What is required
In the entries below, every line that contains "computer" must be located and copied.

══ Extracted entries ══

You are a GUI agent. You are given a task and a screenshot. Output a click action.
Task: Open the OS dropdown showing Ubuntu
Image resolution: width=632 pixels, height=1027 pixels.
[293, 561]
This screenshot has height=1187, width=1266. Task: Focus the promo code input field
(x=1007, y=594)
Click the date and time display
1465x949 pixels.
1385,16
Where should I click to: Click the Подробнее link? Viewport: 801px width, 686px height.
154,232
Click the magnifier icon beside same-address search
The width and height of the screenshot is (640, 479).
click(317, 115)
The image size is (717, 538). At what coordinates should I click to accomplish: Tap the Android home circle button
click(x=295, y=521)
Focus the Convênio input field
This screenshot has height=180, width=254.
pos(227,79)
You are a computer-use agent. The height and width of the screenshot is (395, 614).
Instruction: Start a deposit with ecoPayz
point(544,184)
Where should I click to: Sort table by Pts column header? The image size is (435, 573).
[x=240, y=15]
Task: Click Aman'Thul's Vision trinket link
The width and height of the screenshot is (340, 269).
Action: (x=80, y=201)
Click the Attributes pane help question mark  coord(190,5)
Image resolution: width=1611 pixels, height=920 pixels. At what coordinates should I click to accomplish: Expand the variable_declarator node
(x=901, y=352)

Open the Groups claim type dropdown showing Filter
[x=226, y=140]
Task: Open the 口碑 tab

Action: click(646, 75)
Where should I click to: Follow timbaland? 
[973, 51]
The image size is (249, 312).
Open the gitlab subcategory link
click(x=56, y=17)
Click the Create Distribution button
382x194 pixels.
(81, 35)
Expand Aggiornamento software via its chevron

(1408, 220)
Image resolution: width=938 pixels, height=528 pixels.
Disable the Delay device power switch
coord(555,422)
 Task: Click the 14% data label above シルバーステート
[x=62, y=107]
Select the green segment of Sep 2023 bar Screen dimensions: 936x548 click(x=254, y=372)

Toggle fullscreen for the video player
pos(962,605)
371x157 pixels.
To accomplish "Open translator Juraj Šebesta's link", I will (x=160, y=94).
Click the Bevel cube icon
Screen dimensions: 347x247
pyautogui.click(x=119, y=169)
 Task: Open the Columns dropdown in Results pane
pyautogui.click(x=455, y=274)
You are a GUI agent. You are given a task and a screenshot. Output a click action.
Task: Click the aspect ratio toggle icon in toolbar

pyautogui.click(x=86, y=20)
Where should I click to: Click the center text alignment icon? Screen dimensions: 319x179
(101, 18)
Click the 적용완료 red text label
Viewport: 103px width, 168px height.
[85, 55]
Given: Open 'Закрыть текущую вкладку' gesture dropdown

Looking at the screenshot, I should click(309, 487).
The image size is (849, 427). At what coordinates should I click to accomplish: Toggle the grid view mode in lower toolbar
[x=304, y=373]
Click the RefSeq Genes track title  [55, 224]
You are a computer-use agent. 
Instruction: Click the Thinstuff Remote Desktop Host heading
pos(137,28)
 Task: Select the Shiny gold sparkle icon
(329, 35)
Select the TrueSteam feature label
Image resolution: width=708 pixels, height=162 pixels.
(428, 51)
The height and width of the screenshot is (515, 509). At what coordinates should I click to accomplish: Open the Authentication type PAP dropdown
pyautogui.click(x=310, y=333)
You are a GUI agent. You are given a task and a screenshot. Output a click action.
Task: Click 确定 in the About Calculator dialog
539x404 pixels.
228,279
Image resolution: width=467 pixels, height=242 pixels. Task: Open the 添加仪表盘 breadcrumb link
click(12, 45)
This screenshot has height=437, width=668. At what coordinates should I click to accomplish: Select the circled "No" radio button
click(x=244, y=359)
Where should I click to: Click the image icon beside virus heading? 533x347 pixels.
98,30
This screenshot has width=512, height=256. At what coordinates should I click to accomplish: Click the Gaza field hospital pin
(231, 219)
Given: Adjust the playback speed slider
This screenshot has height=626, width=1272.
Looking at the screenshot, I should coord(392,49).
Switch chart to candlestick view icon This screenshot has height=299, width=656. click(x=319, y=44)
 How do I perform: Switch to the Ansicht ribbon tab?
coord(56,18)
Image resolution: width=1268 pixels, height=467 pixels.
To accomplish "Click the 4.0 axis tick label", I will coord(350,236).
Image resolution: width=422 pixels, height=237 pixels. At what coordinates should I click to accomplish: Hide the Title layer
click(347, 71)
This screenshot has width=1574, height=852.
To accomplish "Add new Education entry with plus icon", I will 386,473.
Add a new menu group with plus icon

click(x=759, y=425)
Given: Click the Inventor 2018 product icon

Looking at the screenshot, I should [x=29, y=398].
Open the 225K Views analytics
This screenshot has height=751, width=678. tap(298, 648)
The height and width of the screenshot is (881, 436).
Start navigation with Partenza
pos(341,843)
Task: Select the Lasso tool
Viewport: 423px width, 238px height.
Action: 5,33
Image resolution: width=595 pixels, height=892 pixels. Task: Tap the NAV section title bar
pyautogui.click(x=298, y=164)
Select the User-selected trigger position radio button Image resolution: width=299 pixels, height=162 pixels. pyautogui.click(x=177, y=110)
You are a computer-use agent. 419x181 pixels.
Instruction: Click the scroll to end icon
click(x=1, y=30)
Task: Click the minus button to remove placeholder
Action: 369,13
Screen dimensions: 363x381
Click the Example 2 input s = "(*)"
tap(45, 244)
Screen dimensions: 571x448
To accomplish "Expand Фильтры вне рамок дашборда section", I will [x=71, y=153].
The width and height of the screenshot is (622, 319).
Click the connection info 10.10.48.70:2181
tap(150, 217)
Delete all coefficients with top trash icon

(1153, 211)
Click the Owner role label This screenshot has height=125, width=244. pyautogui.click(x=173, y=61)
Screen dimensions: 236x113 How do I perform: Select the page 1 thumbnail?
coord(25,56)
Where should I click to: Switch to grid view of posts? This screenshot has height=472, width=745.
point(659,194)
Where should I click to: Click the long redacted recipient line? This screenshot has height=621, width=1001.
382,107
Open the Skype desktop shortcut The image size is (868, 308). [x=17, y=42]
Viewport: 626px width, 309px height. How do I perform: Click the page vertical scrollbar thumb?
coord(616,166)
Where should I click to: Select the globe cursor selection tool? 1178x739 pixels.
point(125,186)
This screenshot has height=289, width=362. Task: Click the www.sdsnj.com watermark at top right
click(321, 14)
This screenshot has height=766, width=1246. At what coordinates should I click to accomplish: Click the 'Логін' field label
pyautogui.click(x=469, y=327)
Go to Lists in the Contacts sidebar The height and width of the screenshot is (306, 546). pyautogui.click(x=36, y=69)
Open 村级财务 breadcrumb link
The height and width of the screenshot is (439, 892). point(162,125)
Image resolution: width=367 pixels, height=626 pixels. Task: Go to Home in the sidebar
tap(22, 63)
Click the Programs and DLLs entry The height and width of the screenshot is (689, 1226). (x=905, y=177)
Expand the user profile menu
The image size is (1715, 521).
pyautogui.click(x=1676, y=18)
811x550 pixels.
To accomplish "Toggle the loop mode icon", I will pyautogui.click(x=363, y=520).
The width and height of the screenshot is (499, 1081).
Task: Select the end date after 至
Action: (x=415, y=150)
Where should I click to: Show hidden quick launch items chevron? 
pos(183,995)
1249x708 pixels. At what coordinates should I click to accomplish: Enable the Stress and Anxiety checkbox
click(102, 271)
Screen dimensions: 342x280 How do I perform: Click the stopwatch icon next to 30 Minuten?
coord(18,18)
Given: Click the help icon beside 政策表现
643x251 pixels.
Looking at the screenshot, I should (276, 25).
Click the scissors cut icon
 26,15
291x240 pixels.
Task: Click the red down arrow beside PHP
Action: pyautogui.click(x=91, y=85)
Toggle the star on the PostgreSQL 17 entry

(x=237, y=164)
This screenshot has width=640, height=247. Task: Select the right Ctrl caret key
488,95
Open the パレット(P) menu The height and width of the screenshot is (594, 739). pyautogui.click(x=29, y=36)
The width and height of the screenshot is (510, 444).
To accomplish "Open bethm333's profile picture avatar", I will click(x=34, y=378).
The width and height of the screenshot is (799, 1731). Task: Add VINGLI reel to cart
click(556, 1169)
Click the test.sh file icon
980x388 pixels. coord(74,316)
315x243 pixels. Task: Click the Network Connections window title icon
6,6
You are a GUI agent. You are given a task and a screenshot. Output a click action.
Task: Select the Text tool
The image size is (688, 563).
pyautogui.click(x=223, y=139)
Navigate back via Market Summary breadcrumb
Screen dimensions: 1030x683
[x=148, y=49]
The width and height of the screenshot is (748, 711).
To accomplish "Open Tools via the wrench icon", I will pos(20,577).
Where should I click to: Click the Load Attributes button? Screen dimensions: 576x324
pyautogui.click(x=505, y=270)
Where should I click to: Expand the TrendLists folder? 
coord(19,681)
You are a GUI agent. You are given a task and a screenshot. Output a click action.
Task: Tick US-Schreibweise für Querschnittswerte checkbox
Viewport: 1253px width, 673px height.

═══

Solution for this task
You are a computer-use agent. The height and width of the screenshot is (395, 614).
You are a computer-use agent. 
You are a computer-use agent. 419x181 pixels.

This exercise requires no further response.